Différentes enquêtes ont été annoncées par les autorités américaines, afghanes, et par l’OTAN. Le général John Campbell, chef des forces américaines et de l’OTAN en Afghanistan, a d’ores et déjà affirmé au Sénat, mardi 6 octobre, que « la chaîne de commandement américain » avait failli en ordonnant le bombardement de l’hôpital à la demande des Afghans. Il a même parlé d’« erreur ».

Mais MSF réclame – en vain à ce stade – une véritable enquête internationale, indépendante, puisque les responsabilités de nombreux acteurs – OTAN, armée américaine, autorités et armée afghanes – peuvent s’entremêler dans ce genre de cas. La présidente de l’ONG, Joanne Liu, a exigé, mercredi, la création d’une « commission internationale humanitaire pour établir les faits », indiquant « ne pas faire confiance à une enquête militaire interne ».

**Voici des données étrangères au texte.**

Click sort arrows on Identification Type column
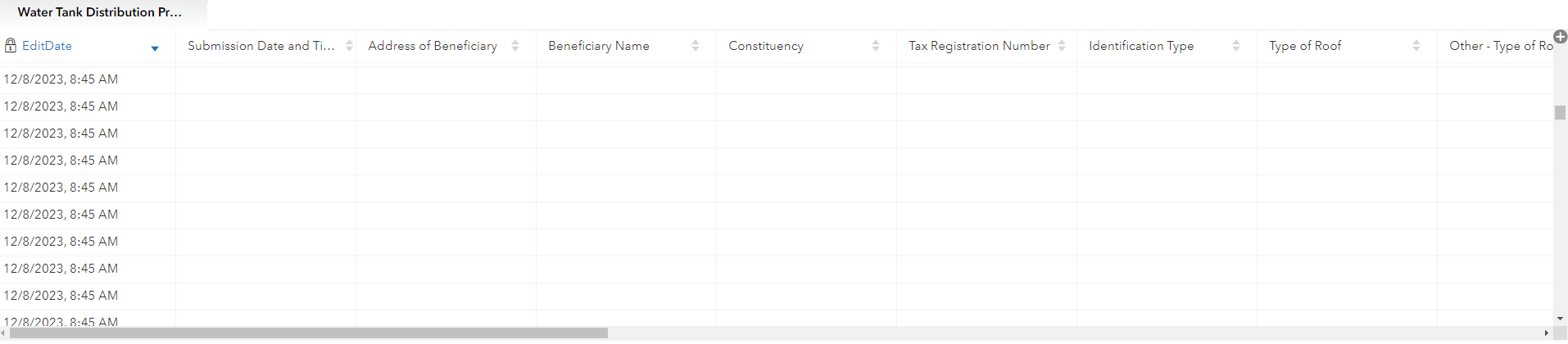Viewport: 1568px width, 344px height. coord(1236,46)
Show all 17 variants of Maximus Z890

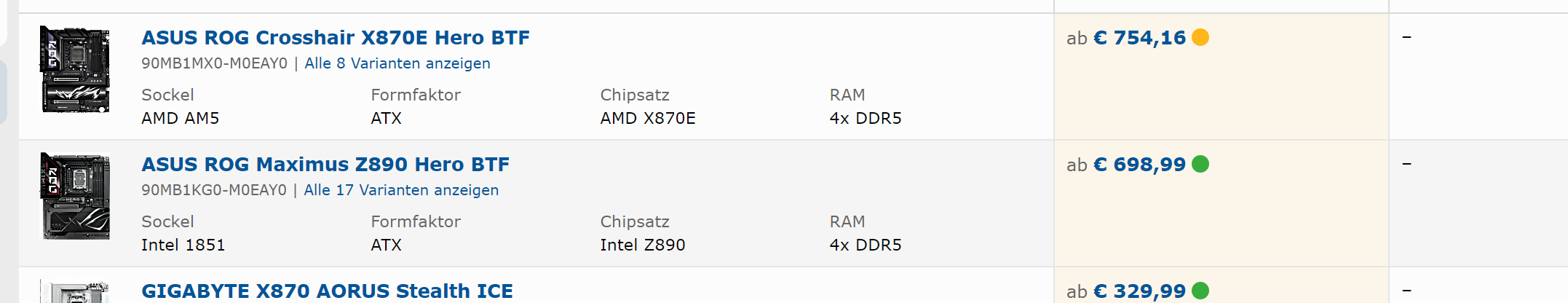401,190
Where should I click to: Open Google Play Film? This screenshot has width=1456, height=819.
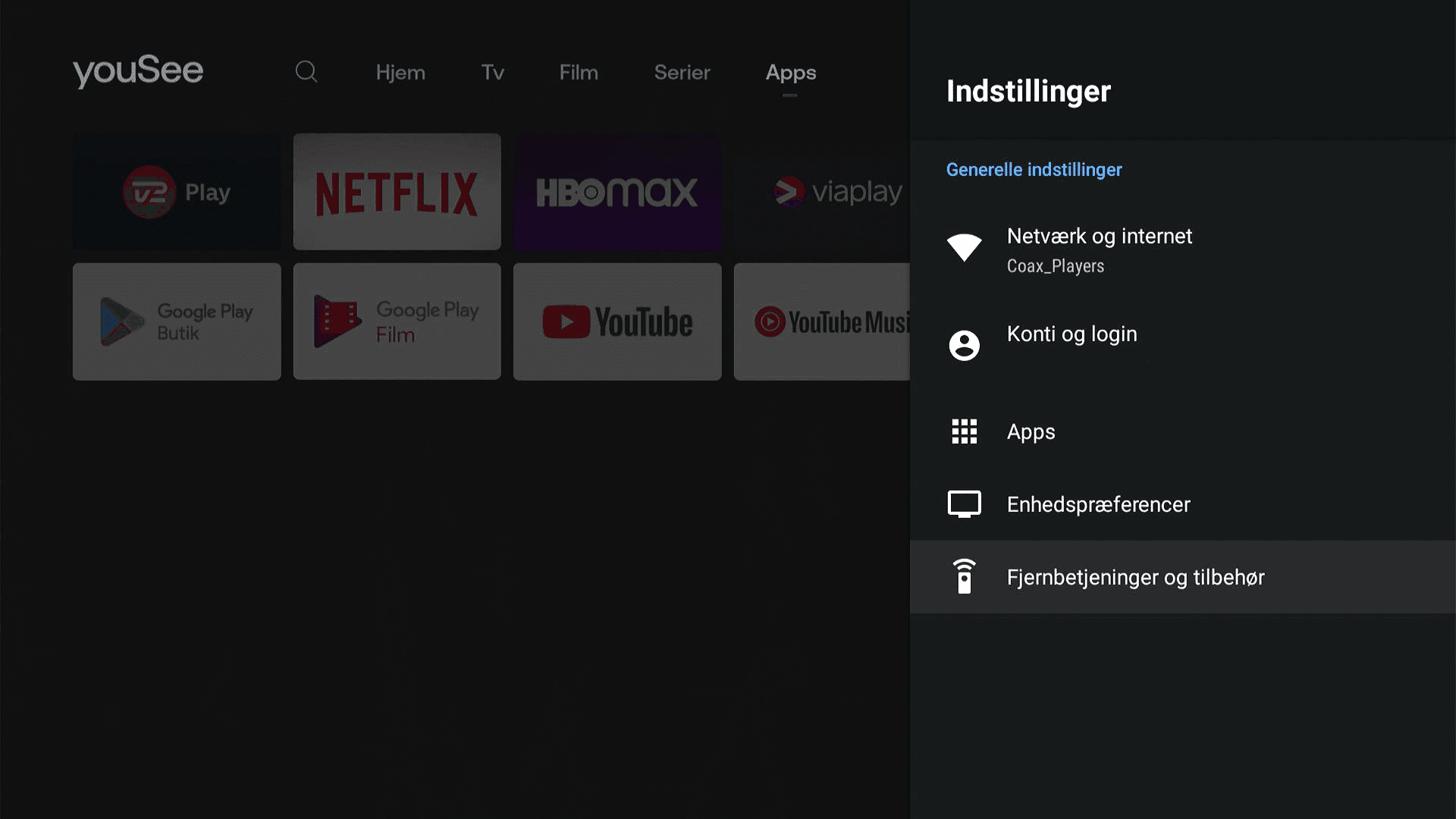(397, 321)
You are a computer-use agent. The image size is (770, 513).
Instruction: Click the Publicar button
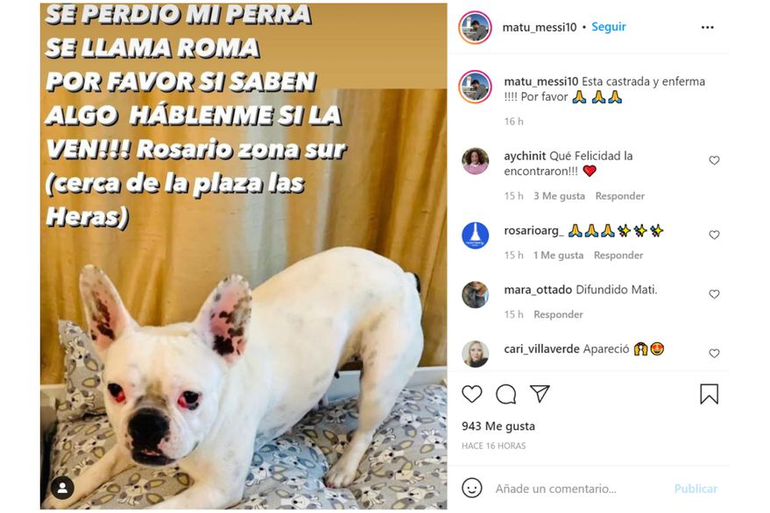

La présidente de MSF, Joanne Liu, et son directeur pour la Suisse, Bruno Jochum, le 7 octobre à Genève.
La présidente de MSF, Joanne Liu, et son directeur pour la Suisse, Bruno Jochum, le 7 octobre à Genève. FABRICE COFFRINI / AFP

Par ailleurs – et dans la tragédie de Kunduz il pourrait s’agir d’un point essentiel –, le droit international a introduit dans sa définition de crime de guerre l’« élément psychologique ». La jurisprudence internationale a en effet indiqué que les crimes de guerre sont des violations qui sont commises « avec intention », c’est-à-dire avec « l’intention de provoquer le résultat criminel » ou avec « négligence coupable ou imprudence ». C’est pourquoi le haut-commissaire des Nations unies aux droits de l’homme, Zeid Ra’ad Al Hussein, a estimé que si cette frappe était reconnue comme délibérée, elle pourrait « constituer un crime de guerre ».